__Objective__
Reproduce the items word for word, from their first line through the line containing "Looking at the screenshot, I should 188,9.", including both ends. Leave the pictures out.

__Records provided__
━━━━

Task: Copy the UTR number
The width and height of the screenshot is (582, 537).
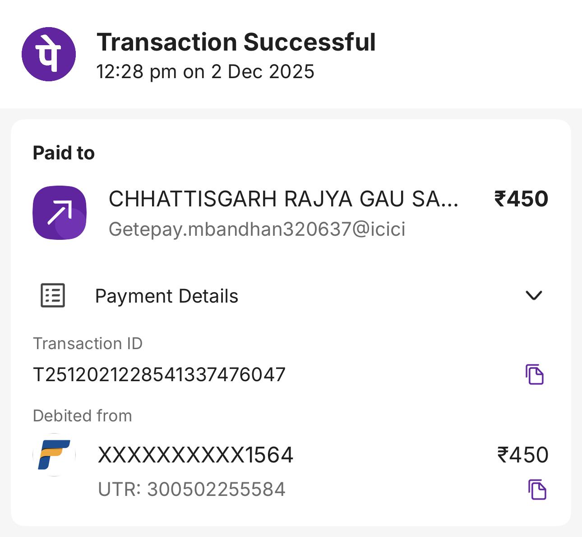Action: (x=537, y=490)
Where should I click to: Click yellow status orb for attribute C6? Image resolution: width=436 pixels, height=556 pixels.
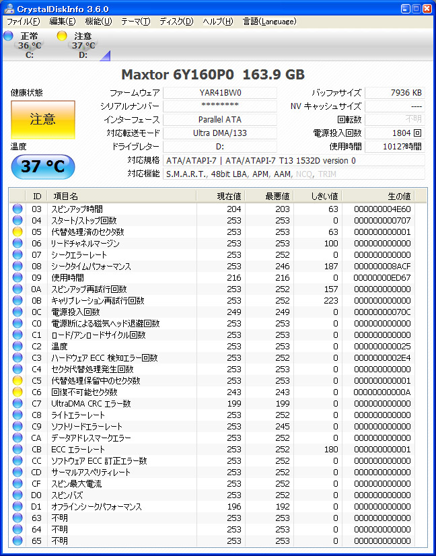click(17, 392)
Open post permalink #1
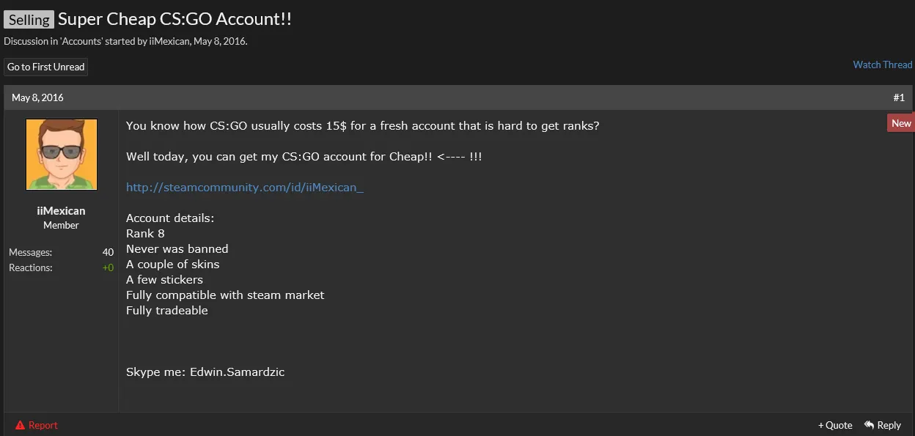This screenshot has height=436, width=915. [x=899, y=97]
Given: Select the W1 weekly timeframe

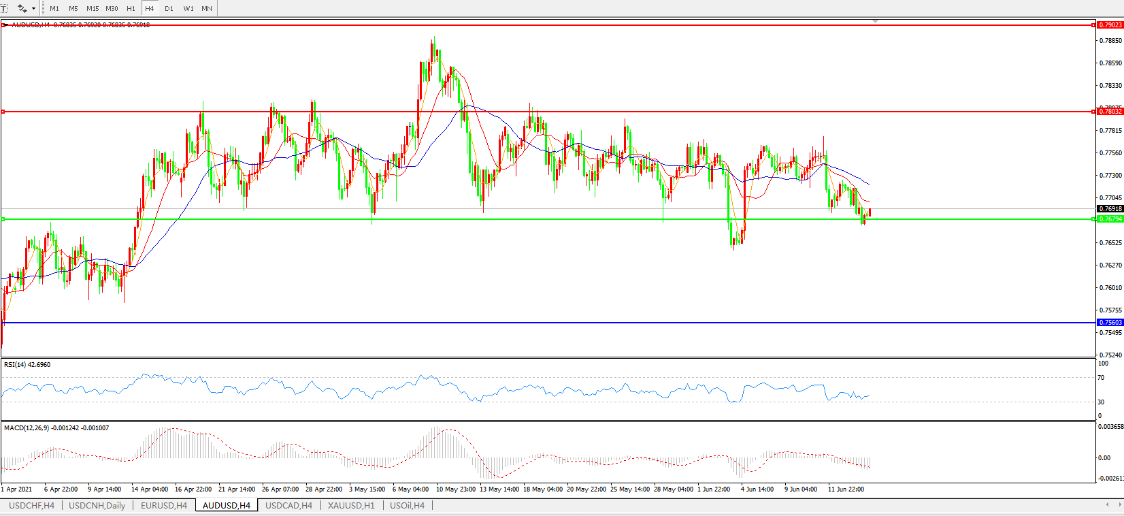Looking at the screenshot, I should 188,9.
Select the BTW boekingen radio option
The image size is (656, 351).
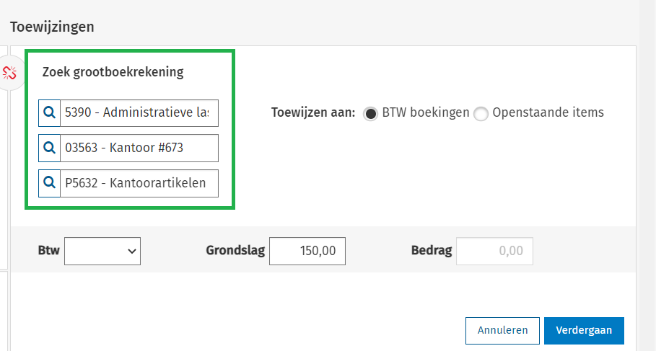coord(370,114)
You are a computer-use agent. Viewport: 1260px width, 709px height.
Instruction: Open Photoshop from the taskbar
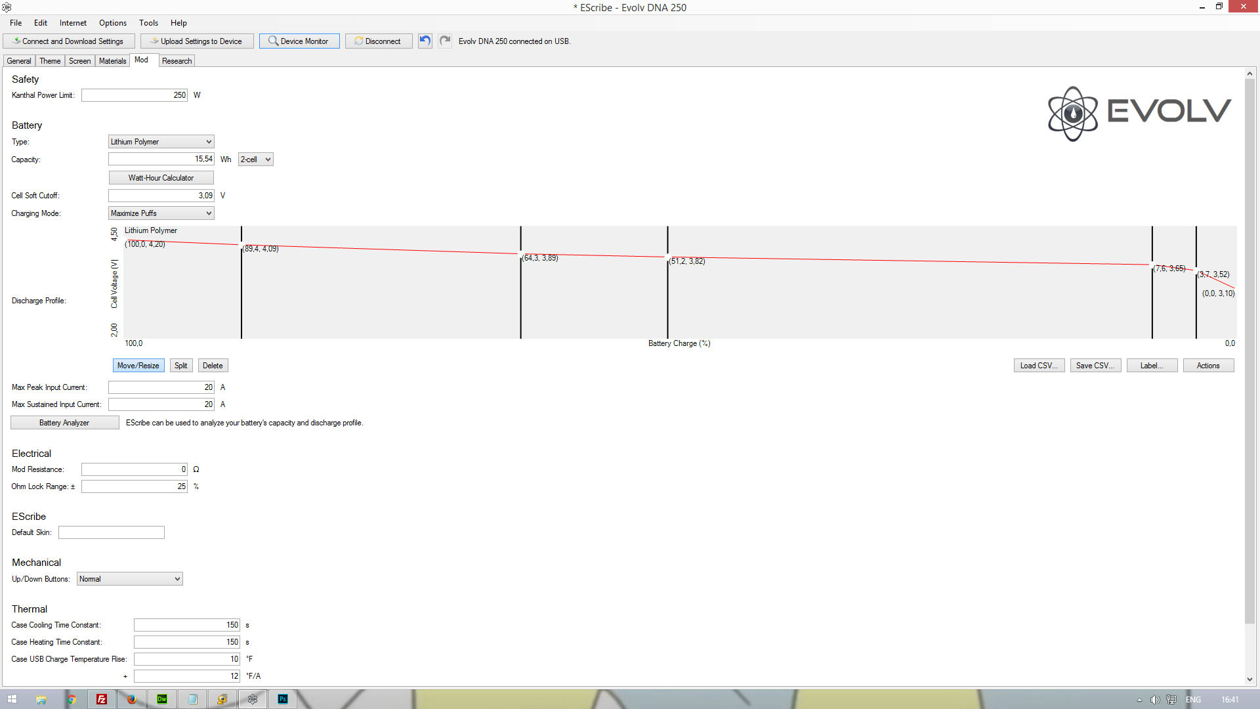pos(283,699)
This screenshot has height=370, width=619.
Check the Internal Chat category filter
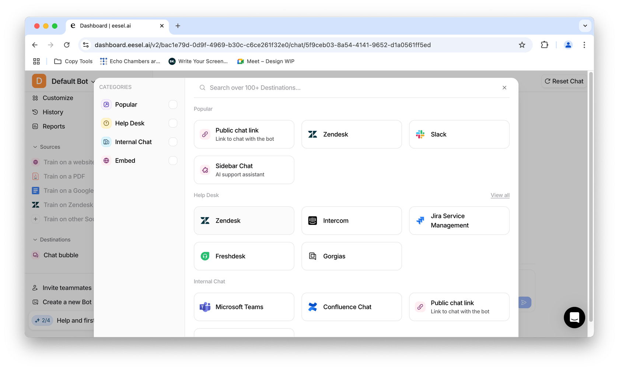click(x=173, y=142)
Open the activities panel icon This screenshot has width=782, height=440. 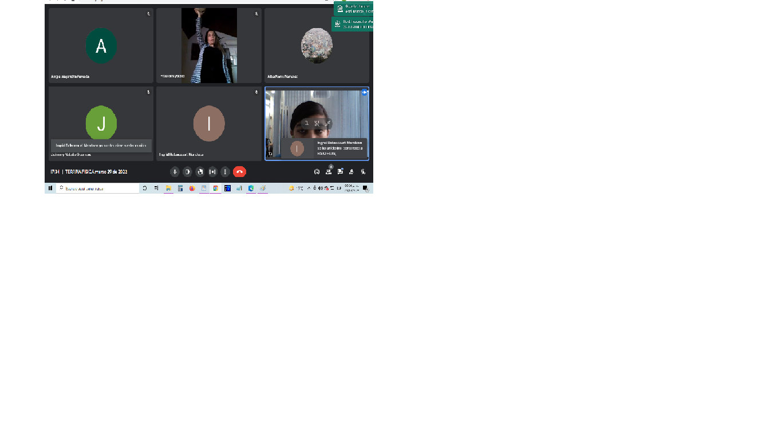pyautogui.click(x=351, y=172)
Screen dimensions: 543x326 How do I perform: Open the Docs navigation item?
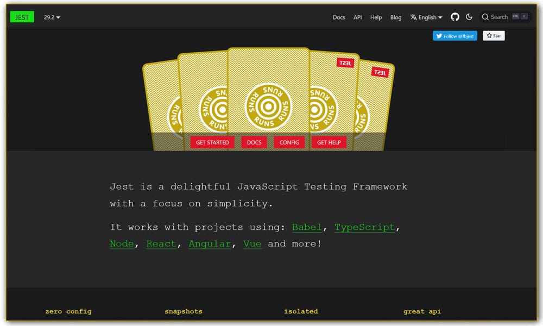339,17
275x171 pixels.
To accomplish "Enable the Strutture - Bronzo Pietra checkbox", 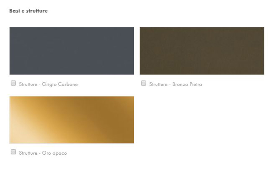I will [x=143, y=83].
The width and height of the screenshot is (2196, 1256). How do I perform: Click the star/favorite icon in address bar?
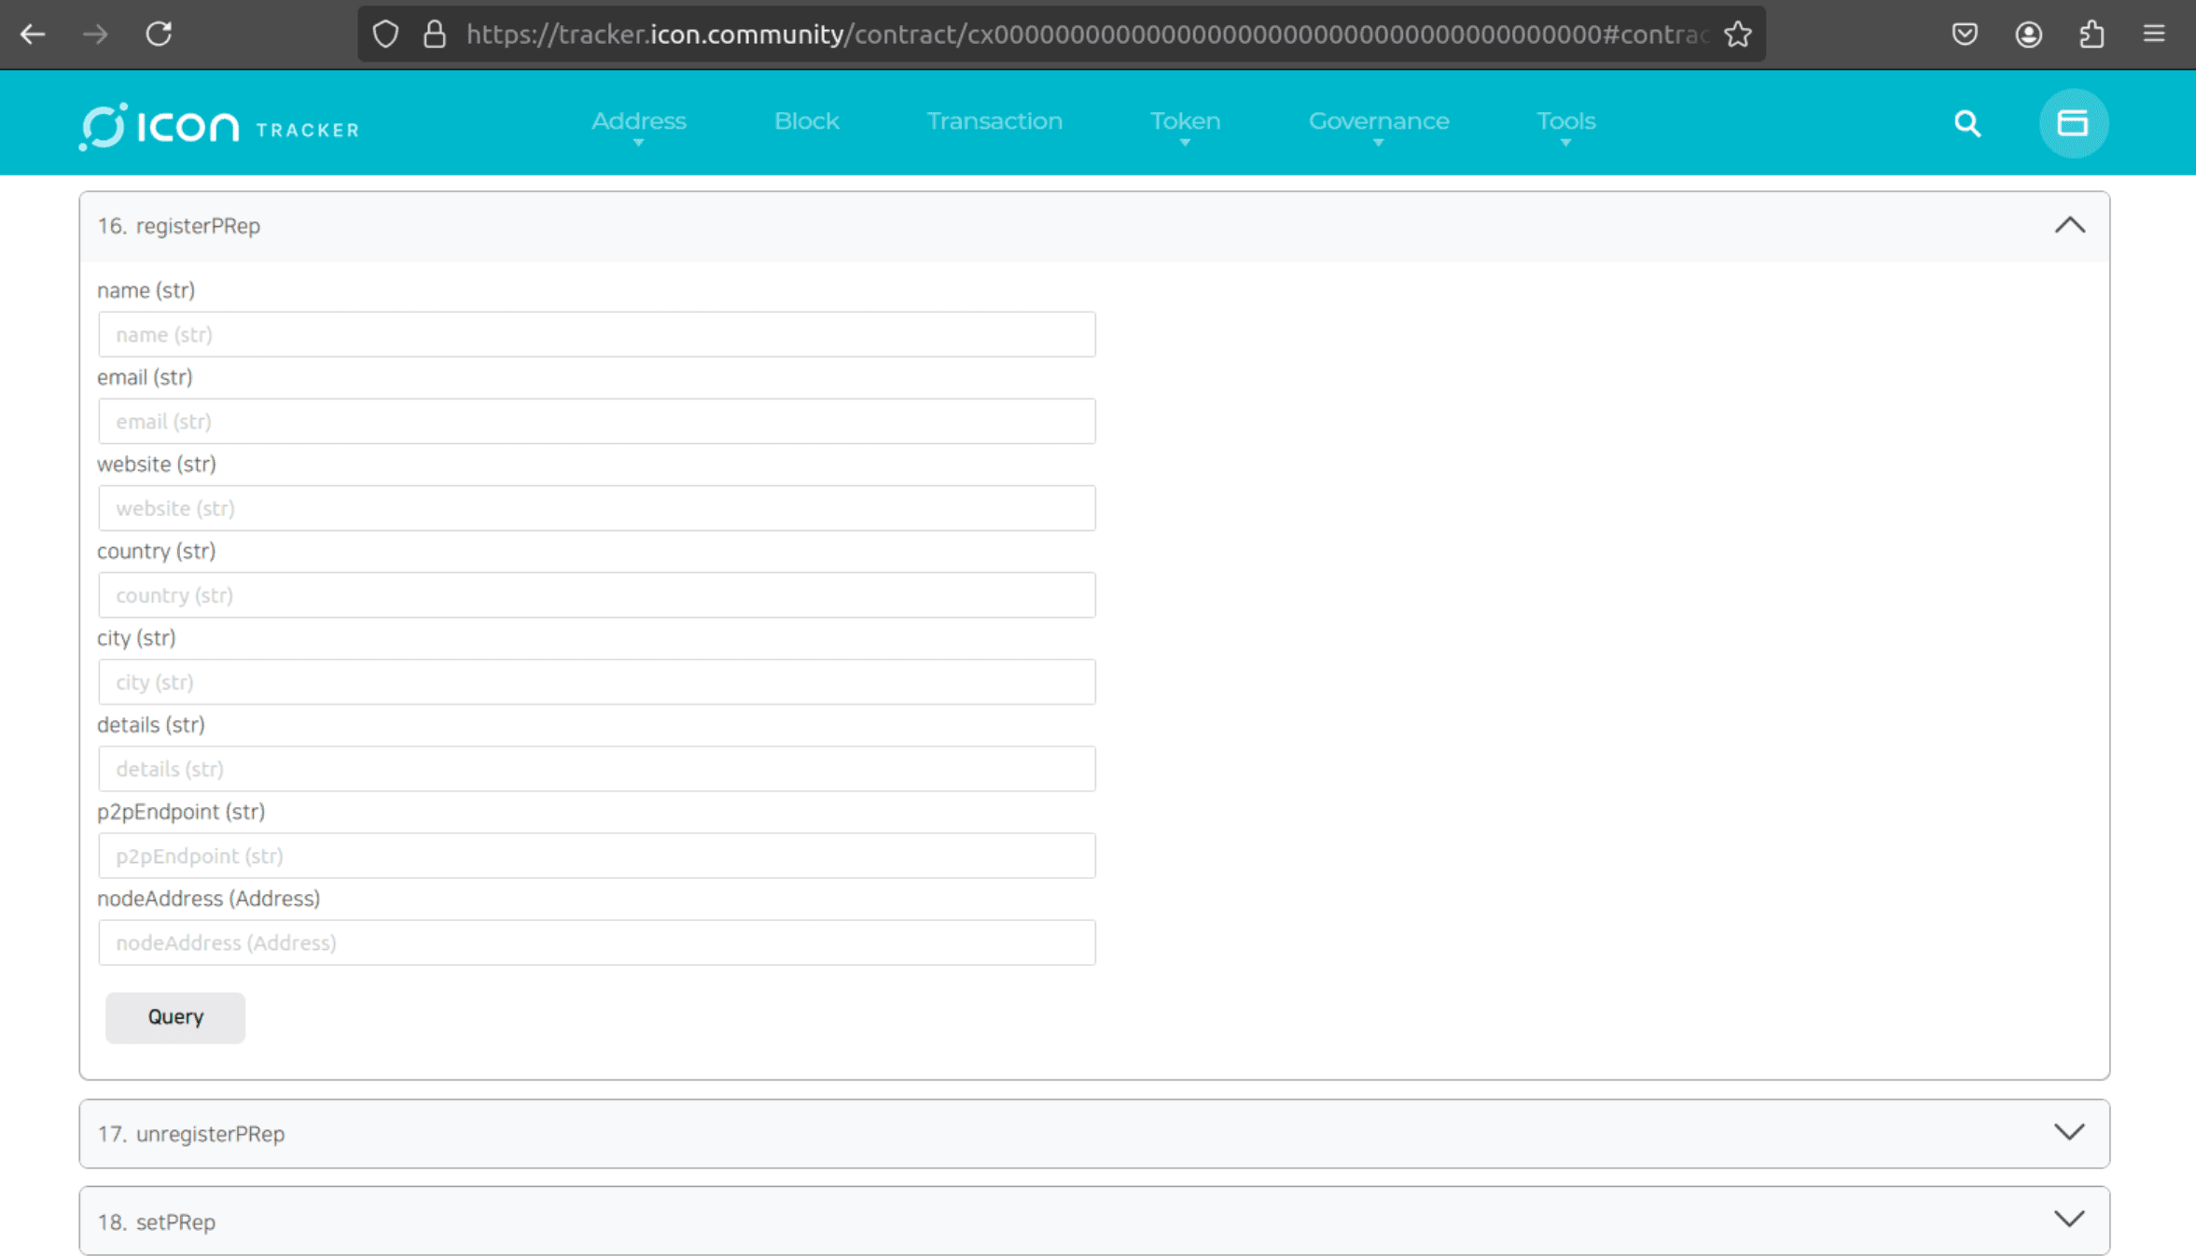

━━━━

__Written reply__
Task: Copy the UTR number
The width and height of the screenshot is (582, 537).
Action: (x=537, y=490)
Where should I click to: Click yellow status orb for attribute C6? Image resolution: width=436 pixels, height=556 pixels.
click(17, 392)
Open post permalink #1
This screenshot has height=436, width=915. [x=899, y=97]
Given: Select the W1 weekly timeframe

Looking at the screenshot, I should 188,9.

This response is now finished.